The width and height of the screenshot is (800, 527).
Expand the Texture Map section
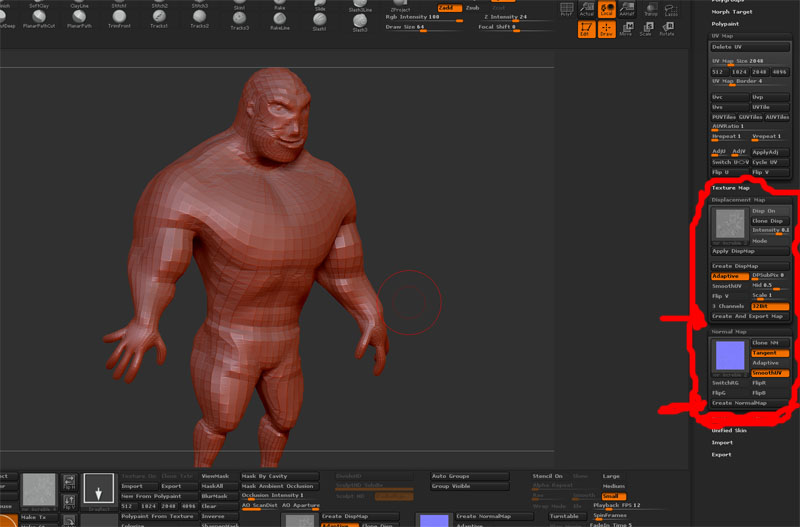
* * *
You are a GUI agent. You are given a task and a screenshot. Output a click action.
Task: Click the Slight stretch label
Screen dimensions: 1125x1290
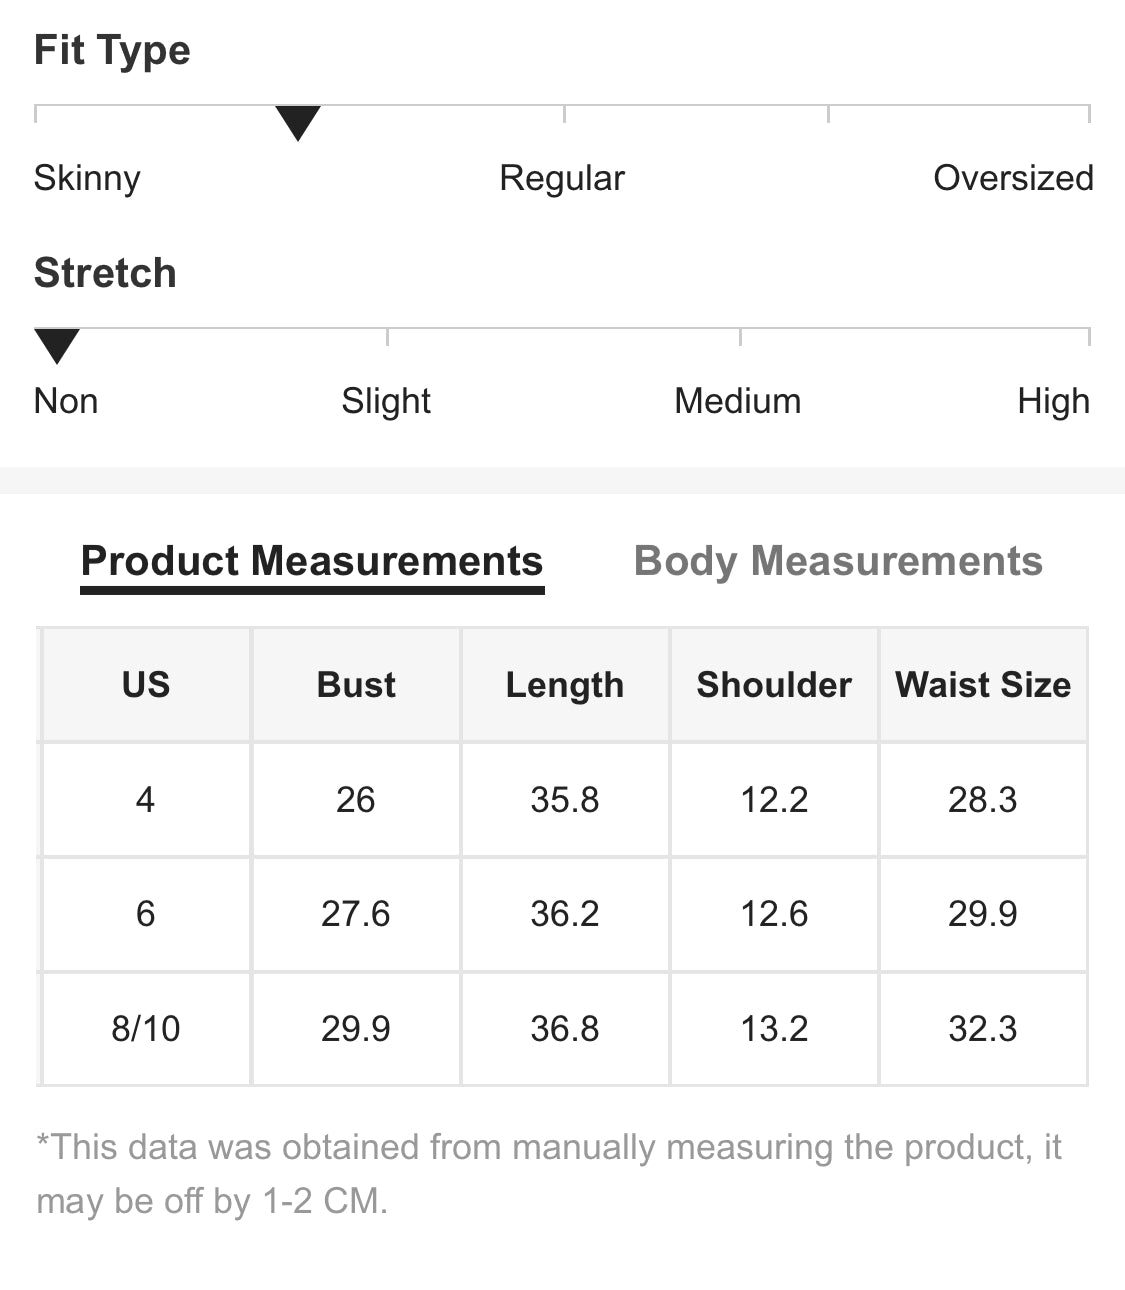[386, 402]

Written exercise —
Copy out, without changes, the stretch of the records above from the line containing "The width and" through the line containing "Expand the Texture Map section".

Correct result —
The width and height of the screenshot is (800, 527).
Expand the Texture Map section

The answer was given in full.